Screenshot of webat25.org taken in May 2015

Its been two times now that I’ve been asked to make a website that was running on a CMS and make it static.

This is an useful practice if you want to keep the site content for posterity without having to maintain the underlying CMS. It makes it easier to migrate sites since the sites that you know you won’t add content to anymore becomes simply a bunch of HTML files in a folder.

My end goal was to make an EXACT copy of what the site is like when generated by the CMS, BUT now stored as simple HTML files. When I say EXACT, I mean it, even as to keep documents at their original location from the new static files. It means that each HTML document had to keep their same value BUT that a file will exist and the web server will find it. For example, if a link points to /foo, the link in the page remain as-is, even though its now a static file at /foo.html, but the web server will serve /foo.html anyway.

Here are a few steps I made to achieve just that. Notice that your mileage may vary, I’ve done those steps and they worked for me. I’ve done it once for a WordPress blog and another on the [email protected] website that was running on ExpressionEngine.

Steps

1. Browse and get all pages you think could be lost in scraping

We want a simple file with one web page per line with its full address.
This will help the crawler to not forget pages.

npm install underscore-cli
cat site.har | underscore select ‘.entries .request .url’ > workfile.txt

2. Let’s scrape it all

We’ll do two scrapes. First one is to get all assets it can get, then we’ll go again with different options.

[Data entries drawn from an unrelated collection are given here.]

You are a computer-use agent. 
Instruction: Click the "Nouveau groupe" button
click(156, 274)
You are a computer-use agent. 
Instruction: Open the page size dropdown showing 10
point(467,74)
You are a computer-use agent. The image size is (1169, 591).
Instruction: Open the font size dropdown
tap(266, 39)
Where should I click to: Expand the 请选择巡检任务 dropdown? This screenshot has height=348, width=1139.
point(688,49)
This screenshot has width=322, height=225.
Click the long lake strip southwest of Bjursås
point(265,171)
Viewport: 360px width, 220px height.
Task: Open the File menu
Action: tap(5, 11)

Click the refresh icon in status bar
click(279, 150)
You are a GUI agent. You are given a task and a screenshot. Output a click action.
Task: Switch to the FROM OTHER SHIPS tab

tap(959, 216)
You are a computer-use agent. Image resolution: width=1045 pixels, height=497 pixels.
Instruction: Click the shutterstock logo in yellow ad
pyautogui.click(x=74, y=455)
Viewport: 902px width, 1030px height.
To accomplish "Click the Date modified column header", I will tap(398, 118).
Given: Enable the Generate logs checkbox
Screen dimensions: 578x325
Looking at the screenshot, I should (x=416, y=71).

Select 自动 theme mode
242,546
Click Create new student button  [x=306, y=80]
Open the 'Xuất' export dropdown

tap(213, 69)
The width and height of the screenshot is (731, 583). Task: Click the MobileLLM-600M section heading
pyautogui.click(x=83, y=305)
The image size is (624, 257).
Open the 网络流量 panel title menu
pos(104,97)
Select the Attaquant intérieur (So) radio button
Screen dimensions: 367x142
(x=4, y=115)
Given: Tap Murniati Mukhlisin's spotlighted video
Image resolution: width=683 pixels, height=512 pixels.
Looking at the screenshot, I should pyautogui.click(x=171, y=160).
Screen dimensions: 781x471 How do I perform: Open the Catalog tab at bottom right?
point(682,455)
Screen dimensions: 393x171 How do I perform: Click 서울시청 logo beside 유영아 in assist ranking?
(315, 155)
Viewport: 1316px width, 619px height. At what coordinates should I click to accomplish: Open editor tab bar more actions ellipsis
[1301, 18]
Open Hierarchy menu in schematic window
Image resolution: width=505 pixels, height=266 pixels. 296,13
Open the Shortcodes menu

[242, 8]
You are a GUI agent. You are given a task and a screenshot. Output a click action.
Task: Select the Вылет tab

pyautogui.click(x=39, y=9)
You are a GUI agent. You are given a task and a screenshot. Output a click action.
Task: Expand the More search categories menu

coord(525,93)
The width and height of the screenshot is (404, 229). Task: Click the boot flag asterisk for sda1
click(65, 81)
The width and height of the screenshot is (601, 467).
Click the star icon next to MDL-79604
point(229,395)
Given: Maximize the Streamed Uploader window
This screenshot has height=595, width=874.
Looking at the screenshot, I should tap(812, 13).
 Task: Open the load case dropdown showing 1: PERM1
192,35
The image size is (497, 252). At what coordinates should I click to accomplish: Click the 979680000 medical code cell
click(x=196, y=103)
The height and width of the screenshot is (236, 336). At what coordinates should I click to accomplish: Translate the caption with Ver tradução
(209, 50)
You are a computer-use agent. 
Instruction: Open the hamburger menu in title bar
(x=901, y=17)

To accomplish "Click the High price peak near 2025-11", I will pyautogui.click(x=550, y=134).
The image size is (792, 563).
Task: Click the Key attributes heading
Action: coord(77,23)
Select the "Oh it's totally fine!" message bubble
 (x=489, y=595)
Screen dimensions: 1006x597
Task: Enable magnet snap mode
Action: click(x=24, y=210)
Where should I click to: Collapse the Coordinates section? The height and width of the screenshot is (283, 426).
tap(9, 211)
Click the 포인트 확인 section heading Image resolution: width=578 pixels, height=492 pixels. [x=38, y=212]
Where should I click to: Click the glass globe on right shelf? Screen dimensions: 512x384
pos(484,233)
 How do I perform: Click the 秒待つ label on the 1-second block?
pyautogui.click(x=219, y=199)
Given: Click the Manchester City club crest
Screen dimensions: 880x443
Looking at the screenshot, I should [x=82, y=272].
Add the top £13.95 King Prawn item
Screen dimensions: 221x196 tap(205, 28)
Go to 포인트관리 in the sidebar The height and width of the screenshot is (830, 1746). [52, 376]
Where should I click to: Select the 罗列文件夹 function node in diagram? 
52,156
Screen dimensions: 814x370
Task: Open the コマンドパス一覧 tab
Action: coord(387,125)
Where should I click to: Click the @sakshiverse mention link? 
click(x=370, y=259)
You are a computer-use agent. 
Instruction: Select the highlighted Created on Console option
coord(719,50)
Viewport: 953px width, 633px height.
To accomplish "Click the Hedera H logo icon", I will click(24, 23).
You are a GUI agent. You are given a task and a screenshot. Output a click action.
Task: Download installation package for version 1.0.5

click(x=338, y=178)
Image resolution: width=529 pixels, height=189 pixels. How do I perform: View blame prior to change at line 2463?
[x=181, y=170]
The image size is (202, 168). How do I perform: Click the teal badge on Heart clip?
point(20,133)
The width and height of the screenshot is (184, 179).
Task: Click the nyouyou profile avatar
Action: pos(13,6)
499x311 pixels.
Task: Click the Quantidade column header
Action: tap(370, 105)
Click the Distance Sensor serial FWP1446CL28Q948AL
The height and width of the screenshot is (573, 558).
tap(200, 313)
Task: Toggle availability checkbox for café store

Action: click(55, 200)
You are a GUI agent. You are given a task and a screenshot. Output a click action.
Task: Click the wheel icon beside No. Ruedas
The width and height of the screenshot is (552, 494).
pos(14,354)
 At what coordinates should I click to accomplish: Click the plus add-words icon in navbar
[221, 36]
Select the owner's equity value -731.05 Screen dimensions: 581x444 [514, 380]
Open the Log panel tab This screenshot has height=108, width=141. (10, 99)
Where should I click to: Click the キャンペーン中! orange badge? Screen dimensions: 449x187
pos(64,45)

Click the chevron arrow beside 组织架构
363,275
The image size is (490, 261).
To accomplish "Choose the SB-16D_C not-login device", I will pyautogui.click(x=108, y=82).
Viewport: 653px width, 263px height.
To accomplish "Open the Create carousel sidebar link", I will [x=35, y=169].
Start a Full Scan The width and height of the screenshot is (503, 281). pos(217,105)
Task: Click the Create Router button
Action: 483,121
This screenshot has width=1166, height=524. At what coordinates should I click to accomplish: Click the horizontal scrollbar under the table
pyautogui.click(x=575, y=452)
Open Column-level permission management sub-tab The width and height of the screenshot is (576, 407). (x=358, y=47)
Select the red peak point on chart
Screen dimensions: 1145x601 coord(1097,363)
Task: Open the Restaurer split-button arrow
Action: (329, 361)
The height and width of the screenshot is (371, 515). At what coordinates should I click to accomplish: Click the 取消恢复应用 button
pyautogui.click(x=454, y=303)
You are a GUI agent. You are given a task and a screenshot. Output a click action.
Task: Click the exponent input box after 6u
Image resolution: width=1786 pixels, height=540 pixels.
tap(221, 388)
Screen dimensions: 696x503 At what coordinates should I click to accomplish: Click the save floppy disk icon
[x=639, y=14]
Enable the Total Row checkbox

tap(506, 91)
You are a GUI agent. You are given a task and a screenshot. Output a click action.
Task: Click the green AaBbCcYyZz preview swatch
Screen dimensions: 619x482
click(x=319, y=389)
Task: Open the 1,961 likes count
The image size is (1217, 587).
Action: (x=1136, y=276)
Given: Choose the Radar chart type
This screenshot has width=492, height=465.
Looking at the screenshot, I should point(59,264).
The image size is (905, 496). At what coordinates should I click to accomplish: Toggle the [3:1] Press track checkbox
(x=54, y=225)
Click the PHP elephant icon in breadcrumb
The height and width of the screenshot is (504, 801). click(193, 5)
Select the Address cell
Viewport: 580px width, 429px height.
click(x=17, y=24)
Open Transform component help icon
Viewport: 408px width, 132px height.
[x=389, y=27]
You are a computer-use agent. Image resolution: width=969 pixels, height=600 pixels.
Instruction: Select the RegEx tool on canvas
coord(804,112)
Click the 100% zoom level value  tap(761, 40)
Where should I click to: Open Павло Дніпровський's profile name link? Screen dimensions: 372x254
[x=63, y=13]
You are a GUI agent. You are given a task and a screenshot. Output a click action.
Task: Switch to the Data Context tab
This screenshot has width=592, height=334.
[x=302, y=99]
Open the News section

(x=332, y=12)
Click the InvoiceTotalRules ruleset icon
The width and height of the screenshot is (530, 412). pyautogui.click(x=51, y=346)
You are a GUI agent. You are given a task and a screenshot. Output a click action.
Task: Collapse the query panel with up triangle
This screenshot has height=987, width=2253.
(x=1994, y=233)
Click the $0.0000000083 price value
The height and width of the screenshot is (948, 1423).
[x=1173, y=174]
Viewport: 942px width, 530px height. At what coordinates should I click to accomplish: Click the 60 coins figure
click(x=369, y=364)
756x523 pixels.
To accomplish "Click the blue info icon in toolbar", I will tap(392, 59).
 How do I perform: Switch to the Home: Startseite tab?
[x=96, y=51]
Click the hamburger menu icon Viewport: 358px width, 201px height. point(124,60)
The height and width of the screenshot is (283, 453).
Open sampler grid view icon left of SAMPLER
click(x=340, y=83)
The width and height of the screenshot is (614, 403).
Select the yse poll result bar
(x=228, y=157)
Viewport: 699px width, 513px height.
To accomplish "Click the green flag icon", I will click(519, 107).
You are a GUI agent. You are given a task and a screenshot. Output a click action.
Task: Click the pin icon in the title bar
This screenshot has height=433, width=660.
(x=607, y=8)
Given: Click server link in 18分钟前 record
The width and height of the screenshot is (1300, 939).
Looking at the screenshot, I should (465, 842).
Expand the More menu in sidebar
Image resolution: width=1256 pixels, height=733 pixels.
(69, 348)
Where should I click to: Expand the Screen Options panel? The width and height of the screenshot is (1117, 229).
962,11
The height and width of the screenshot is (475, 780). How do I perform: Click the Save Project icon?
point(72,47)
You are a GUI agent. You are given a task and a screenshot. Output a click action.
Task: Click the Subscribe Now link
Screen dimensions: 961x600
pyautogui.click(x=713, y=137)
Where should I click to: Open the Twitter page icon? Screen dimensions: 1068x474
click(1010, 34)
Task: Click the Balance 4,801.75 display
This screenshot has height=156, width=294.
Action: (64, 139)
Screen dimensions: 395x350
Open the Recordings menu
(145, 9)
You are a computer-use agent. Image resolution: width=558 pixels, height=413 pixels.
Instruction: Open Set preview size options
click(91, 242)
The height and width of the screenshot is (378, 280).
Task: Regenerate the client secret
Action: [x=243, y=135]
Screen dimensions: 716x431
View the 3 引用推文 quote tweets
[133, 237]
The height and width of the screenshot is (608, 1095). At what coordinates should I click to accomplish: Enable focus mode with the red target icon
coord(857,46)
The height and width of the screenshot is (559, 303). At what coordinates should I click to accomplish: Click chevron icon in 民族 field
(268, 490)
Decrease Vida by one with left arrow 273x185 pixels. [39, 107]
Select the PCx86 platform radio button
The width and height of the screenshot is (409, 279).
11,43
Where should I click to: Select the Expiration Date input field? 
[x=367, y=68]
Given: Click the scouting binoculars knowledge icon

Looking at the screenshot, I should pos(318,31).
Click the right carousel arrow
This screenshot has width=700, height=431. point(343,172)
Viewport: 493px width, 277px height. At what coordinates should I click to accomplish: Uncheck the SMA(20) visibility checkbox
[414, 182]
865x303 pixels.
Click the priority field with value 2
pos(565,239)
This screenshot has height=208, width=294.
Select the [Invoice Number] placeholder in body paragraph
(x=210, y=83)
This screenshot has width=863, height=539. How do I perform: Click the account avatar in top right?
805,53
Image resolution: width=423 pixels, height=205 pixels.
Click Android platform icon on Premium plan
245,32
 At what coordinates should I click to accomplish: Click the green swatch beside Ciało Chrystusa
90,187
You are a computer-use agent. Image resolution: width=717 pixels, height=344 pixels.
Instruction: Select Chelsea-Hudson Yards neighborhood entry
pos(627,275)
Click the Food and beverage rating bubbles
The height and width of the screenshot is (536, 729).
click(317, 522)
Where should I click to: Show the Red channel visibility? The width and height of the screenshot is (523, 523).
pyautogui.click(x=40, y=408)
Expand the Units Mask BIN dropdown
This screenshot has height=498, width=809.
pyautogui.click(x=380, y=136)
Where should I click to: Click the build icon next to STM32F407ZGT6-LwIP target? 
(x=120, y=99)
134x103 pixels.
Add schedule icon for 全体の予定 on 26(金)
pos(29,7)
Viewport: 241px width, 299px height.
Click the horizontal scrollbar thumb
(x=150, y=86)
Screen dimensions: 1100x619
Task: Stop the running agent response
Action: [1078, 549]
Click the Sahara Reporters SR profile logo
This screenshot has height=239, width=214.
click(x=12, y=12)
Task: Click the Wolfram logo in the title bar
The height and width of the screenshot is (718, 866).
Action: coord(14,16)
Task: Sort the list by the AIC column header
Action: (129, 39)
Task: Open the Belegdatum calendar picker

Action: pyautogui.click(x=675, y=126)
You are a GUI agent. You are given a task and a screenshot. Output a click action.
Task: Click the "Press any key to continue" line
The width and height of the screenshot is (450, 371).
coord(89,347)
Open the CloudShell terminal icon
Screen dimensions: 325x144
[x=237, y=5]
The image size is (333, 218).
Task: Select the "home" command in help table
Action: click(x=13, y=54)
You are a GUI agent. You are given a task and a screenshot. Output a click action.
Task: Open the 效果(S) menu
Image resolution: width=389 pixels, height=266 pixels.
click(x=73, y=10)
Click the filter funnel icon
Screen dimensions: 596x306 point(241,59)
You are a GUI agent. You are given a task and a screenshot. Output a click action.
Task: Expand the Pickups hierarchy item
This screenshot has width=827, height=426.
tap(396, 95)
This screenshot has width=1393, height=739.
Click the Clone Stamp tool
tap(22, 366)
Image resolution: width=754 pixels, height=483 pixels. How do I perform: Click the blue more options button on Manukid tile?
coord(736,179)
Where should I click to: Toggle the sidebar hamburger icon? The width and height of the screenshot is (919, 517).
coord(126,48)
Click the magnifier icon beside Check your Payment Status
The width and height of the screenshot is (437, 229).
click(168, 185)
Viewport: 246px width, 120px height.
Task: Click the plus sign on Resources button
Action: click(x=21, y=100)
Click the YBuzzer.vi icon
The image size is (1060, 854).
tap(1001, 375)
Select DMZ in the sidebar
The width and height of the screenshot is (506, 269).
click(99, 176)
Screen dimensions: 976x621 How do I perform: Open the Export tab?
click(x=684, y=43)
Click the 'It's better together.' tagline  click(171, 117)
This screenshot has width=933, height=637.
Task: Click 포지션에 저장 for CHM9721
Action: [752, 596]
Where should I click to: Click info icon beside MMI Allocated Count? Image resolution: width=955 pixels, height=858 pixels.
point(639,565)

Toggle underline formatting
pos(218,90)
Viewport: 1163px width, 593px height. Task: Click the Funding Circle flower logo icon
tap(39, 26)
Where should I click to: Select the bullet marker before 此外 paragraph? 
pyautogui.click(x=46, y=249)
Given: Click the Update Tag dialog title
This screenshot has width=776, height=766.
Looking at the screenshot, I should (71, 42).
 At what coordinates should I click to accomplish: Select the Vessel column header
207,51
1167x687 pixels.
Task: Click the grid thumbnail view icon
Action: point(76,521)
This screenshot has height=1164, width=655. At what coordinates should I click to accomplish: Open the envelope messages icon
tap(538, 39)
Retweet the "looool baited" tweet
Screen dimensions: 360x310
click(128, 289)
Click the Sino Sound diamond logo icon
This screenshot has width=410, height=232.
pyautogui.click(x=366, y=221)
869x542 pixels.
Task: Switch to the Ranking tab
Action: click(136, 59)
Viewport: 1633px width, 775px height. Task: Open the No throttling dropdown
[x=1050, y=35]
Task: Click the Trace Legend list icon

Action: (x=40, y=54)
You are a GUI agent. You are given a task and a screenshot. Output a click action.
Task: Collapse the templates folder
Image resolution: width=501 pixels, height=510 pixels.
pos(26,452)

The following are the commands I ran on the last successful attempt to replicate the site I was working on.
This is not a statement that this method is the most efficient technique.
Please feel free to improve the document as you see fit.

First a quick TL;DR of wget options

Notice that we’re sending headers as if we were a web browser. Its up to you.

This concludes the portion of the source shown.